| Exercise description |
Reproduce verbatim the records from the line containing "This screenshot has width=694, height=868." through the line containing "Task: Click the", including both of those lines.

| Data records |
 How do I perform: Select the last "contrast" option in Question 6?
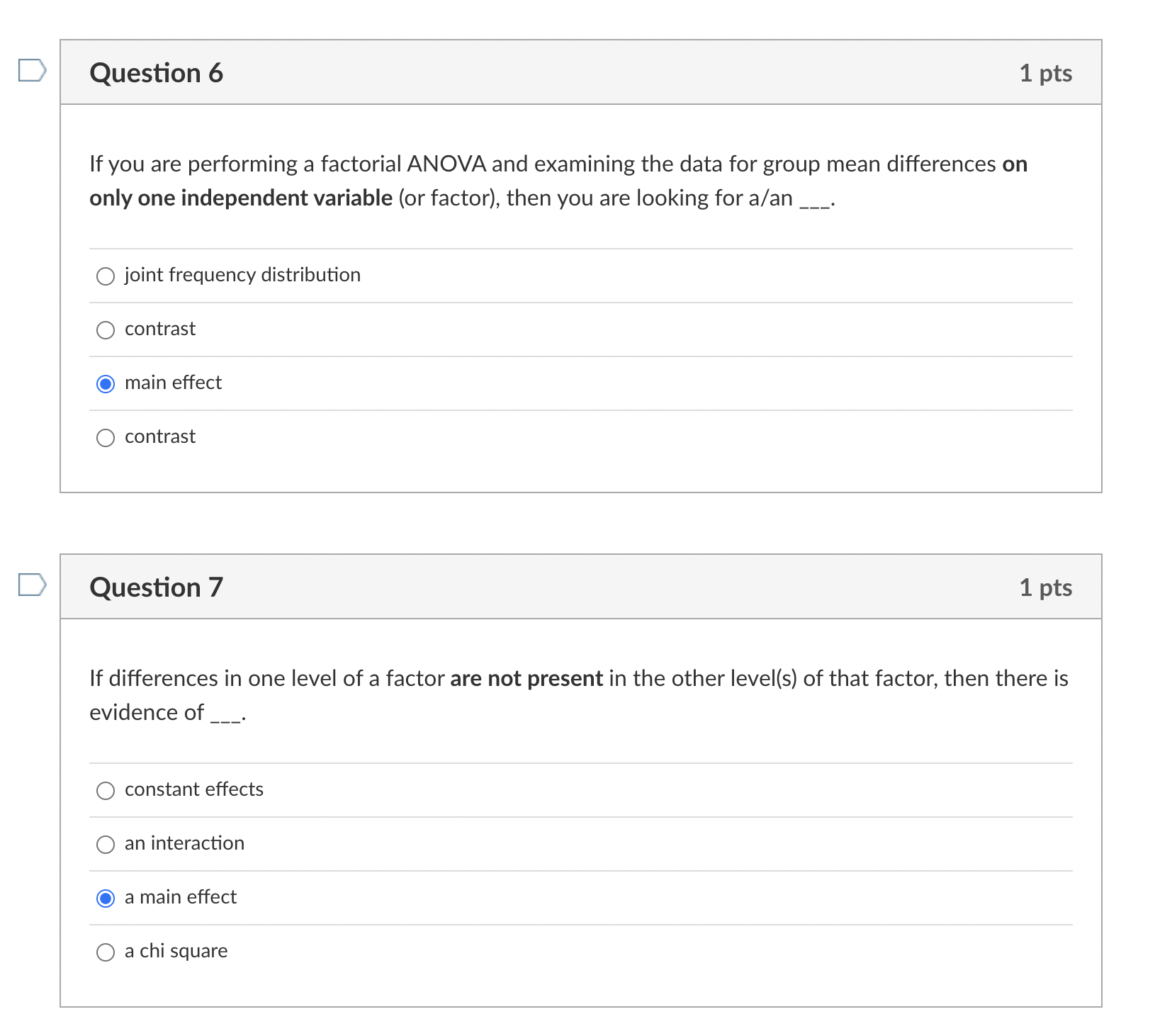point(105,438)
* * *
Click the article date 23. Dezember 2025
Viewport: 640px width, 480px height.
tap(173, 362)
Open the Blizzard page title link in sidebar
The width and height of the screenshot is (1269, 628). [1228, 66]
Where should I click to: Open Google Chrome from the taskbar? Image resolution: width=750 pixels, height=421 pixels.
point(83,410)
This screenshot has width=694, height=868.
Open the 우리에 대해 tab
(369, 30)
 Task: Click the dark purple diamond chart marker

| Result of the task |
This screenshot has width=694, height=868.
Open the 우리에 대해 tab
(369, 30)
 Task: Click the dark purple diamond chart marker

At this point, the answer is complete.